Set down the data again without changes, starting at the line containing "Screen dimensions: 1909x830" and ending at the line containing "tap(515, 105)".

- Entries -
■ ■ ■

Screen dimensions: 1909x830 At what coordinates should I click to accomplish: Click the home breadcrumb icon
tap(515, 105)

■ ■ ■

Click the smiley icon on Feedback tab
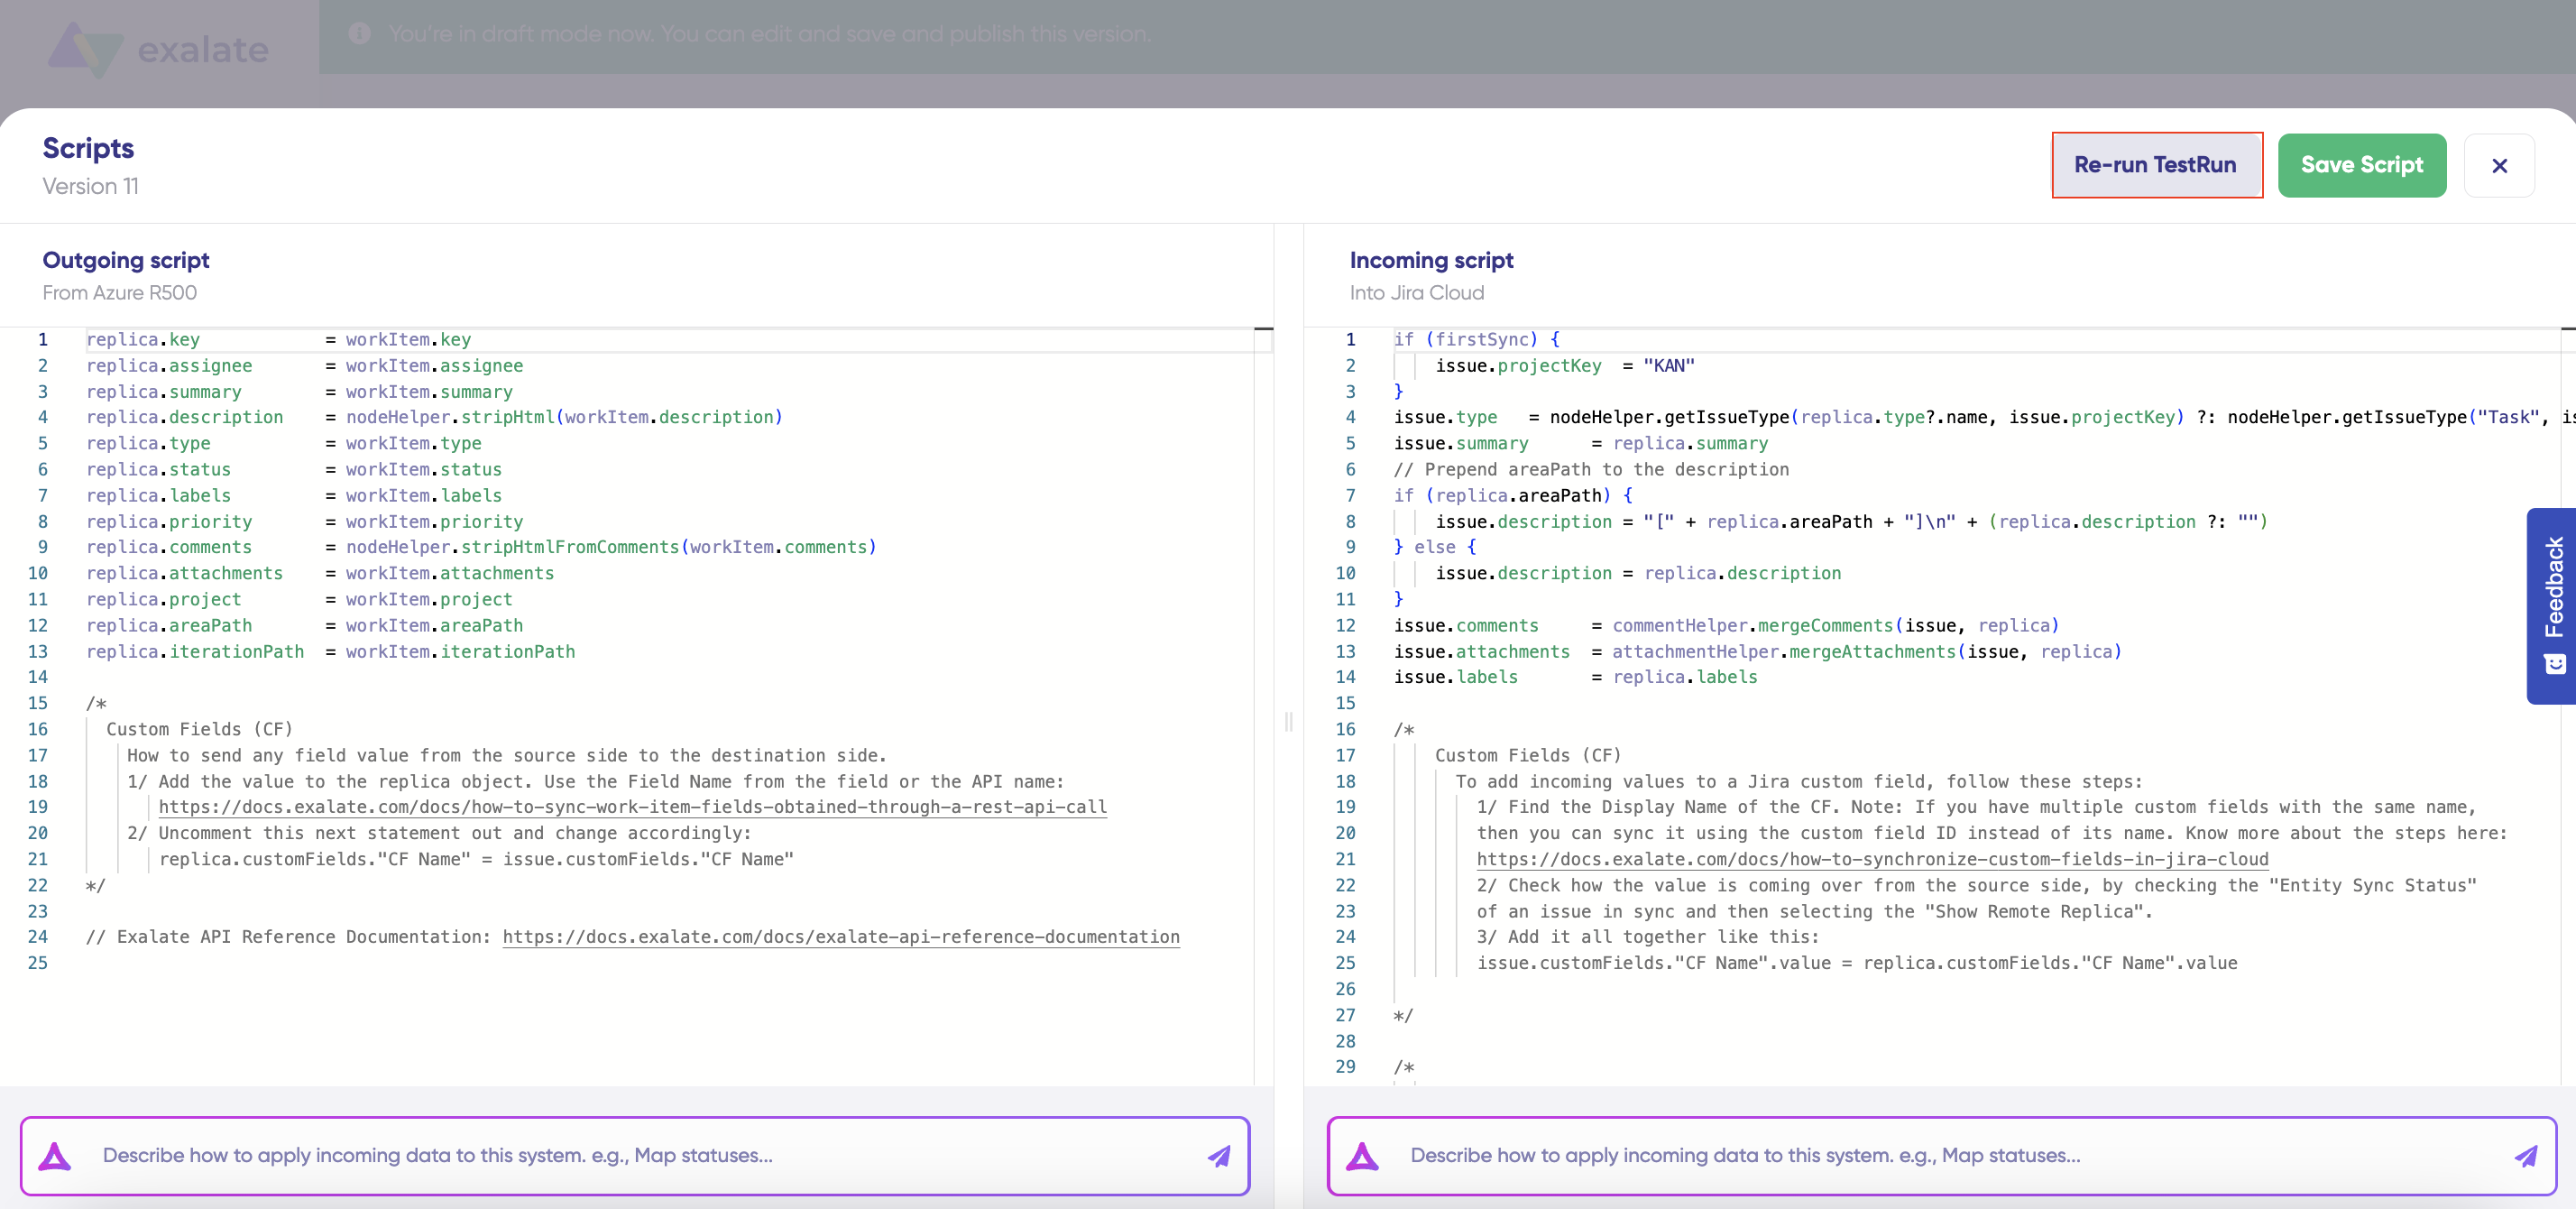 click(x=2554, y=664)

■ ■ ■

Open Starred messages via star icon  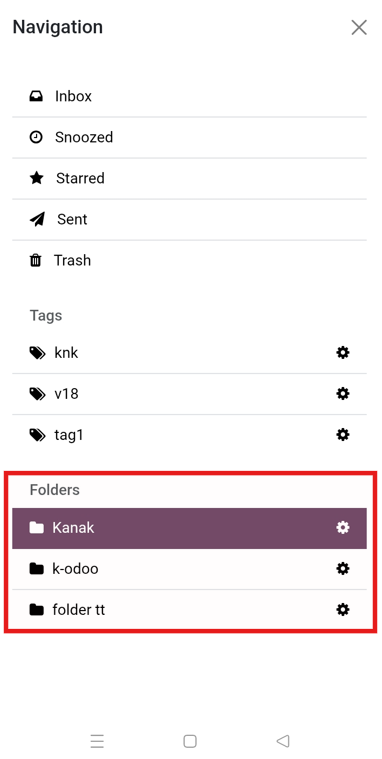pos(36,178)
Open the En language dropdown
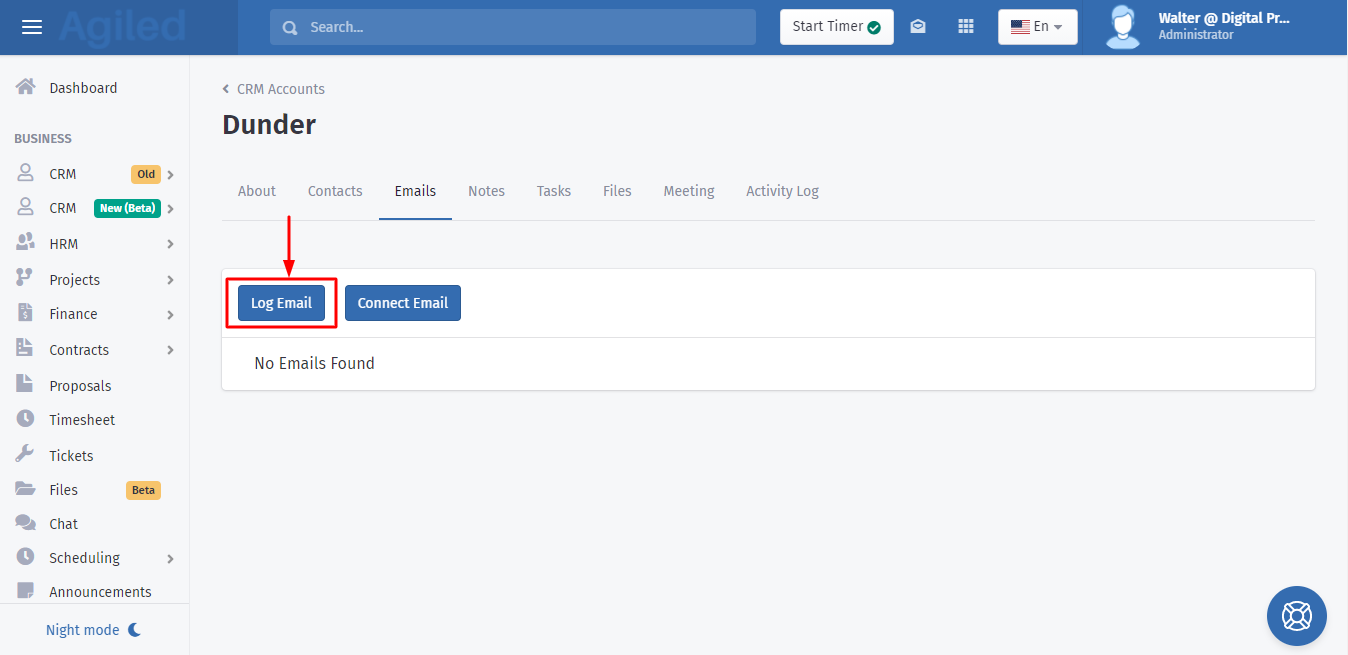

■ ■ ■

- Answer to the exercise -
Screen dimensions: 1909x830 At what coordinates should I click to accomplish: Click the home breadcrumb icon
tap(515, 105)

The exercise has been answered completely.